Dairy Farm reports challenging FY17 results

Date : 12 March 2018

Dairy Farm has reported a disappointing set of annual results, mainly attributed to the performance of its supermarkets and hypermarkets in South-east Asia.

Annual sales up a modest 1% YoY

Sales was up 1% YoY to US$11.3bn while consolidated sales including joint ventures and associates increased 7% to US$21.8bn, reflecting strong sales growth of 17% to US$ 8.6bn at Yonghui. However, net profit fell to US$403.5m for the 12 months ending December 31st, down from US$469m the year before. The retailer added a net 633 stores during the year.

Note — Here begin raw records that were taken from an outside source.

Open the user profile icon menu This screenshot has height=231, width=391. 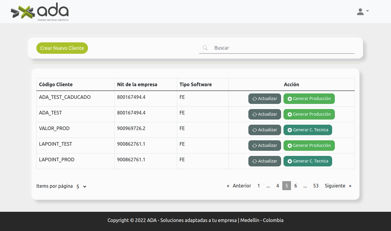point(360,12)
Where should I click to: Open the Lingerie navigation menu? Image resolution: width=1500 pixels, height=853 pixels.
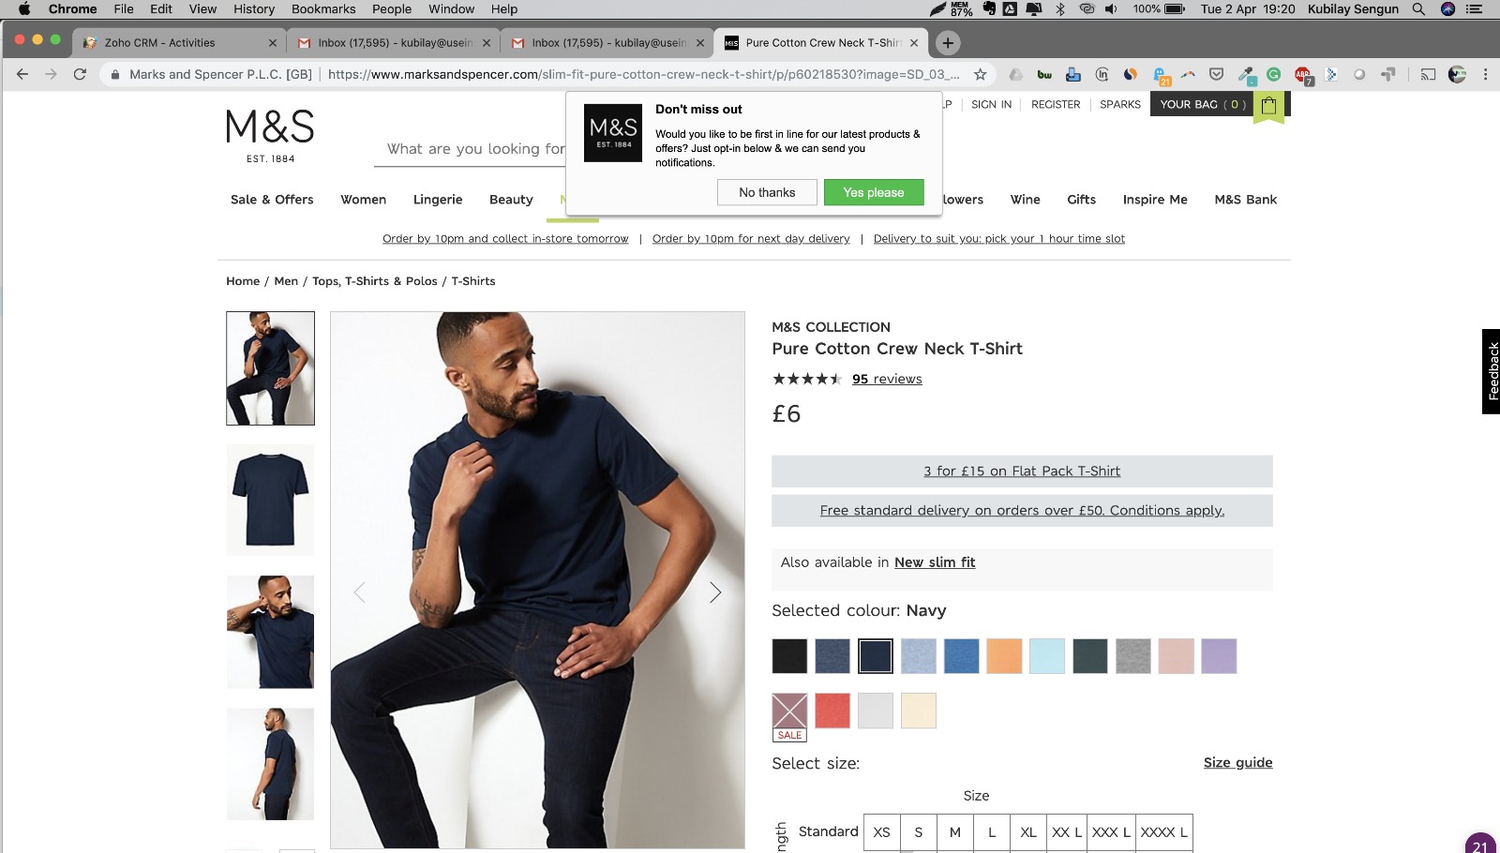(x=438, y=200)
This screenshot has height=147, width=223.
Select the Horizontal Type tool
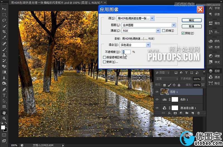click(x=4, y=95)
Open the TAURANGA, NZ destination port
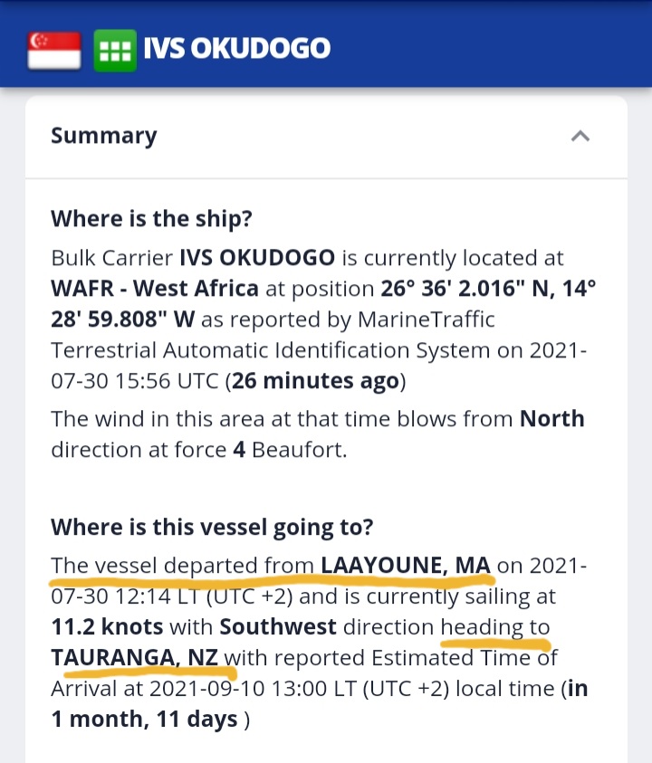The image size is (652, 763). (x=134, y=658)
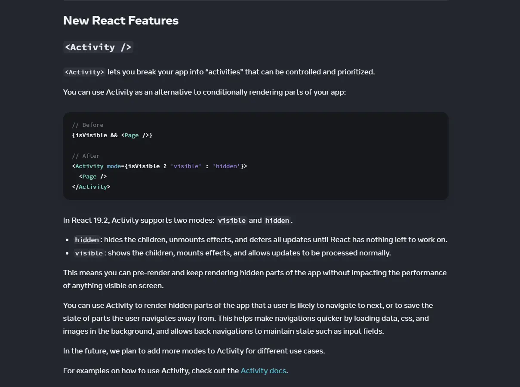
Task: Select the 'visible' string in the code
Action: [186, 166]
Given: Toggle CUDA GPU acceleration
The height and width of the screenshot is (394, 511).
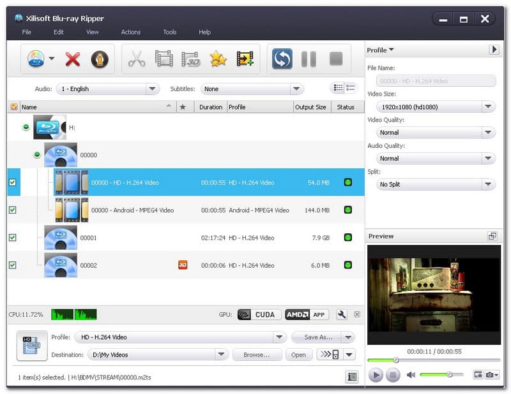Looking at the screenshot, I should click(x=257, y=314).
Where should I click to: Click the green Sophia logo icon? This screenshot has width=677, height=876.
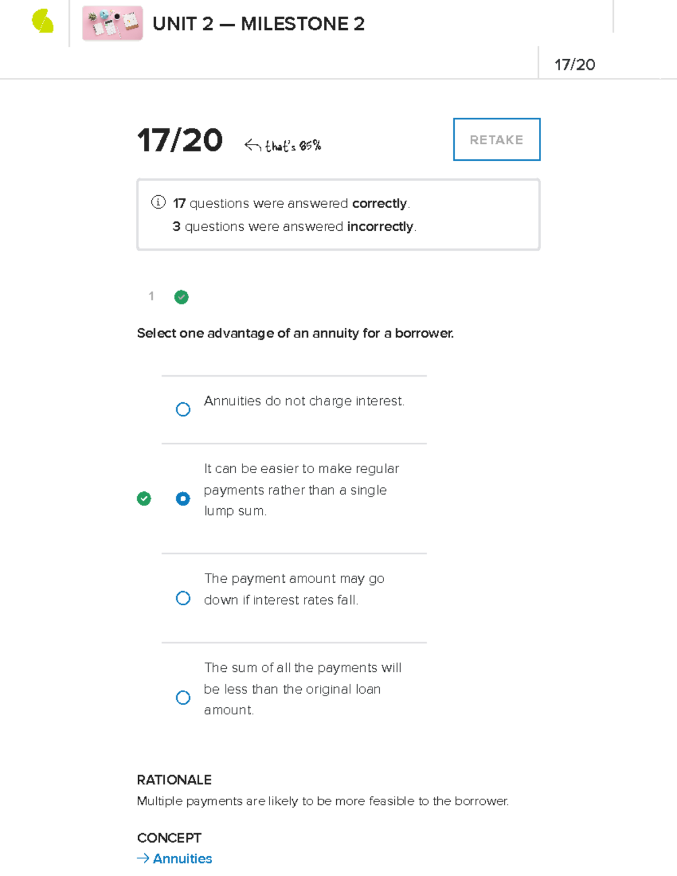[x=43, y=22]
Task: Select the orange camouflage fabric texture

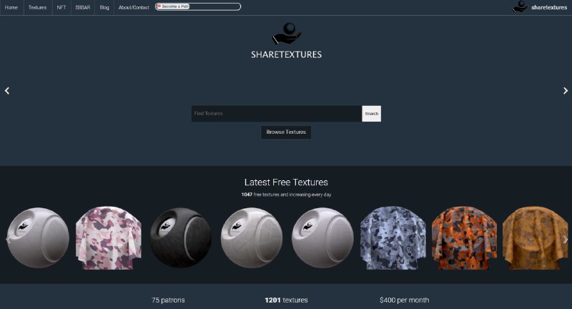Action: pos(464,238)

Food: convenience growth offset by large formats

Sales from supermarkets and hypermarkets (excluding Yonghui) declined -3.2% to US$6bn from previous year in constant currency. Operating profit plummeted -30.4% to US$135m. Large formats sales in Malaysia, Singapore and Indonesia continued to struggle, with a network of unprofitable stores closed in the fourth quarter, compounded by a major clearance of excess old stock. Performance in Hong Kong showed greater resilience, and Rustans in the Phillipines became a wholly-owned subsidiary following the acquisition of the remaining 34% equity.

Its 7-Eleven convenience stores reported sales of US$2bn, up 4% from previous year in constant currency terms. Operating profit increased by 16% to US$85m. The convenience format reported like-for-like growth in Hong Kong, South China and Singapore, driven by click and collect ecommerce services, a general consumer trend towards convenience, stronger collaboration with SEJ and encouraging growth in Guangdong.

Health and beauty: sales and profit up

Similar to 2016, the Health and Beauty division performed strongly, with sales increasing 7% to US$2.6bn and operating profit rising 20% to US$210m. Strong performances in Hong Kong Macau, Indonesia and Vietnam, plus improvements in Mainland China. Singapore and Malaysia were noted to have struggled during 2017.  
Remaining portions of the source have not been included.